José Masip venceu com uma maioria esmagadora nas eleições para a presidência da Associação Católica de Propagandistas. O candidato apontado há semanas como favorito para suceder Alfonso Bullón de Mendoza impôs-se com 248 votos, muito à frente de Rafael Rodríguez-Ponga, que obteve 60; Juan Carlos Hernández Buades, que ficou com 36; e Raúl Mayoral, que somou apenas 29. Além disso, registaram-se cinco votos em branco e um voto nulo.

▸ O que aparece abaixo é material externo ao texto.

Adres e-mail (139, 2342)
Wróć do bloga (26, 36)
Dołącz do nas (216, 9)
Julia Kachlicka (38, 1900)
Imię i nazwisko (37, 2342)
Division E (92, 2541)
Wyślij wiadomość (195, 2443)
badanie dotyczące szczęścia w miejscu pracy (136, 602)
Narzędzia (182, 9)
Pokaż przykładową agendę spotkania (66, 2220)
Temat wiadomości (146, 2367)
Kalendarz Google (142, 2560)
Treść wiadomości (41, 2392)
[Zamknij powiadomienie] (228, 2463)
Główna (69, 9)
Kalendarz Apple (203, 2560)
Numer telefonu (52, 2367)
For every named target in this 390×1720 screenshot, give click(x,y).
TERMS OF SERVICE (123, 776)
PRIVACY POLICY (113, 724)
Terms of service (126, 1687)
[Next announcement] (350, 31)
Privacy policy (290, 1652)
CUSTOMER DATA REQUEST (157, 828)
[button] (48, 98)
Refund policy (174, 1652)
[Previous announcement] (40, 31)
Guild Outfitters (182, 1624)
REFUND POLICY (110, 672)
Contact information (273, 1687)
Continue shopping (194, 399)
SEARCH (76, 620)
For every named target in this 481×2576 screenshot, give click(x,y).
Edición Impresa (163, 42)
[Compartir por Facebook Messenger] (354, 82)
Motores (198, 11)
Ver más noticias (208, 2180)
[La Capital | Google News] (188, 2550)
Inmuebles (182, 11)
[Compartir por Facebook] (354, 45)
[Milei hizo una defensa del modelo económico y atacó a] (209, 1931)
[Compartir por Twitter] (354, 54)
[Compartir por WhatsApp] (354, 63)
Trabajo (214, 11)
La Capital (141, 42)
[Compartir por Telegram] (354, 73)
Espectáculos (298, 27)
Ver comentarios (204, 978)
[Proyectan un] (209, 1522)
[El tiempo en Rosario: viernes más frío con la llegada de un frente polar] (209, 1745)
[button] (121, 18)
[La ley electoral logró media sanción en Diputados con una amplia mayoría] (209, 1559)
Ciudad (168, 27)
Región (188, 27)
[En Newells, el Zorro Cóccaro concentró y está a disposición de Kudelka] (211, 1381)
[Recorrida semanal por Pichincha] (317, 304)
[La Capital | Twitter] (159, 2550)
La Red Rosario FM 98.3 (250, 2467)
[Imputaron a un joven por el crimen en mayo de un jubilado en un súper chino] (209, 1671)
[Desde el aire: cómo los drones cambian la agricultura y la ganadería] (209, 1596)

O resultado deixa pouco espaço para discussão política. Sobre um total de 379 votos emitidos, Masip alcançou 65,4% dos apoios. Se forem contados apenas os votos em candidatos, a sua vitória chega aos 66,5%. A soma dos seus três rivais atinge 125 votos, praticamente metade dos obtidos pelo candidato vencedor. A maioria não é apertada, nem interpretável, nem dependente de equilíbrios de segunda volta: é uma vitória clara, direta e dificilmente contestável.
A jornada confirma o que se vinha apontando nas últimas semanas. Masip era o candidato da continuidade, o homem escolhido para garantir uma sucessão ordenada após a saída obrigatória de Bullón, que não podia voltar a apresentar-se por ter esgotado os dois mandatos previstos. A ACdP optou por uma transição sem rutura, pela manutenção do rumo geral e por evitar qualquer salto no vazio numa instituição que controla uma rede educativa, cultural e mediática de primeiro nível.
A amplitude da vitória não impediu, contudo, que o ambiente interno se tenha tensado. Segundo fontes presentes na Assembleia, entre alguns dos candidatos derrotados e os seus círculos há descontentamento com o desenvolvimento do processo e não se descarta uma intervenção de queixa. A leitura interna é que vários dos aspirantes esperavam um resultado menos contundente e uma capacidade maior para condicionar o dia seguinte.
Mas os números reduzem muito o alcance político de qualquer protesto. Rafael Rodríguez-Ponga, que surgia como a alternativa mais séria a Masip, ficou a 188 votos do vencedor. Juan Carlos Hernández Buades, cuja candidatura era lida por alguns setores como uma possível tentativa de viragem para etapas anteriores da Associação, não chegou sequer aos 10% dos votos emitidos. Raúl Mayoral, que durante a campanha tentou tornar-se visível com um discurso de recuperação espiritual e vida associativa, ficou em último lugar entre os candidatos.
O resultado também enfraquece qualquer tentativa de transformar a eleição numa impugnação do modelo dos últimos anos. A candidatura continuista não só venceu: venceu de forma esmagadora. A ACdP votou nomes, mas ao fazê-lo ratificou também uma linha geral. Não houve rebelião interna, nem viragem brusca, nem castigo sério ao esquema herdado de Bullón.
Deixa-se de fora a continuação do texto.